Таким образом, мы видим, как складывается тип мышления,
который противополагает себя почти в каждом из своих моментов
другому типу мышления, связанному со становлением историчности в
экономике. Как мы видели, эта последняя опиралась на тройственную
теорию основных потребностей, объективности труда и конца
истории. Здесь же, напротив, мы видим, как развертывается мысль,
в которой индивидуальность со всеми ее формами, пределами и
потребностями является лишь преходящим моментом, обреченным на
гибель, создающим во всем и для всего простое препятствие,
которое подлежит устранению на пути этого уничтожения; это мысль,
в которой объективность вещей является лишь видимостью, химерой
восприятия, иллюзией, которую необходимо рассеять и представить
чистой волей без проявления, которая порождает вещи и какое-то
время поддерживает их. Это, наконец, мысль, для которой
возобновление жизни, ее непрерывные повороты, ее упорство
бесконечны и беспредельны, тем более что само время с его
хронологическими разделениями и с его чуть ли не пространственным
календарем есть, несомненно, не что иное, как иллюзия познания.
Там. где одна мысль предвидит конец истории, другая возвещает
бесконечность жизни; где одна признает реальное производство
вещей в труде, другая рассеивает химеры сознания; где одна
утверждает -- вместе с границами индивида -- требования его
жизни, другая их уничтожает нашептываньем смерти. Означает ли эта
оппозиция, что с начала XIX века поле зрения уже не вмещает в
себя однородную и единообразную во всех своих моментах рефлексию?

**ЗАПИСИ:**
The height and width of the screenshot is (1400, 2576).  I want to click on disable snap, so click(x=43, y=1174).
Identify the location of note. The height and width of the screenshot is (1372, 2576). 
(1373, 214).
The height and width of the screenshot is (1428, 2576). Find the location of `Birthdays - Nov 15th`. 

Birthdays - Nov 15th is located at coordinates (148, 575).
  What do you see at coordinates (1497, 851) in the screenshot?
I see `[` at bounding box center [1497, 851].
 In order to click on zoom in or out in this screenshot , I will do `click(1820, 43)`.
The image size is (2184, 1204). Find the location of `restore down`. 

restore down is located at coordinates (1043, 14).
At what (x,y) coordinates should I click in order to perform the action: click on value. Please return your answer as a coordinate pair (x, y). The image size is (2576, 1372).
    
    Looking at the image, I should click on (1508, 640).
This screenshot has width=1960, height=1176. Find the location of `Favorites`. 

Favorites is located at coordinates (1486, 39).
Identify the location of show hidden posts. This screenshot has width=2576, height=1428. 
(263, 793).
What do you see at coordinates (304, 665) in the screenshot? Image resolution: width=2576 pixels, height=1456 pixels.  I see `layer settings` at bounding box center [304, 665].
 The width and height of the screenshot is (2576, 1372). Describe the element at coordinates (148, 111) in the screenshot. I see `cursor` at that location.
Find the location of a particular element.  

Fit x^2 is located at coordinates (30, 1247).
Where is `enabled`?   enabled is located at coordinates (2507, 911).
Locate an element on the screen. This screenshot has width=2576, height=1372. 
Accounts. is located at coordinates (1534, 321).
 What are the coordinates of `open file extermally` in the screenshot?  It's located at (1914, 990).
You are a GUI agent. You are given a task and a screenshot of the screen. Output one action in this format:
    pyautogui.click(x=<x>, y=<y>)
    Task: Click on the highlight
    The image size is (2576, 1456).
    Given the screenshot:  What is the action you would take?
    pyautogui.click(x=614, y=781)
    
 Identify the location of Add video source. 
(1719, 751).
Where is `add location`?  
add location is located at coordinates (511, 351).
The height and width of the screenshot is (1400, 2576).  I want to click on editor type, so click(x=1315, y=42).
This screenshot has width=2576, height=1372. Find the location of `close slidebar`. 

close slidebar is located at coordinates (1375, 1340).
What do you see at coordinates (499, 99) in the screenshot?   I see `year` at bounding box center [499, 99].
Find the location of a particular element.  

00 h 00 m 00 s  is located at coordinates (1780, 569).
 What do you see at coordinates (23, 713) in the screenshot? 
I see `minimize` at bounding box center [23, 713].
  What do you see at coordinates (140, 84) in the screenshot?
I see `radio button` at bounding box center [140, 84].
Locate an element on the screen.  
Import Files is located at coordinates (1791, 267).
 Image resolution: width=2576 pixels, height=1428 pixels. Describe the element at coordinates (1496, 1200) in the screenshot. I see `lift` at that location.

**ЦЕЛЬ:**
Почему, согласно отрывку, в мысли, противопоставленной экономической историчности, возобновление жизни оказывается бесконечным и беспредельным? Ответьте в одном–трех предложениях.

**ПИСЬМЕННЫЙ ОТВЕТ:**
Потому что для этой мысли само время с его хронологическими разделениями и почти пространственным календарем — лишь иллюзия познания. Поэтому непрерывные повороты и упорство жизни не знают ни конца, ни предела.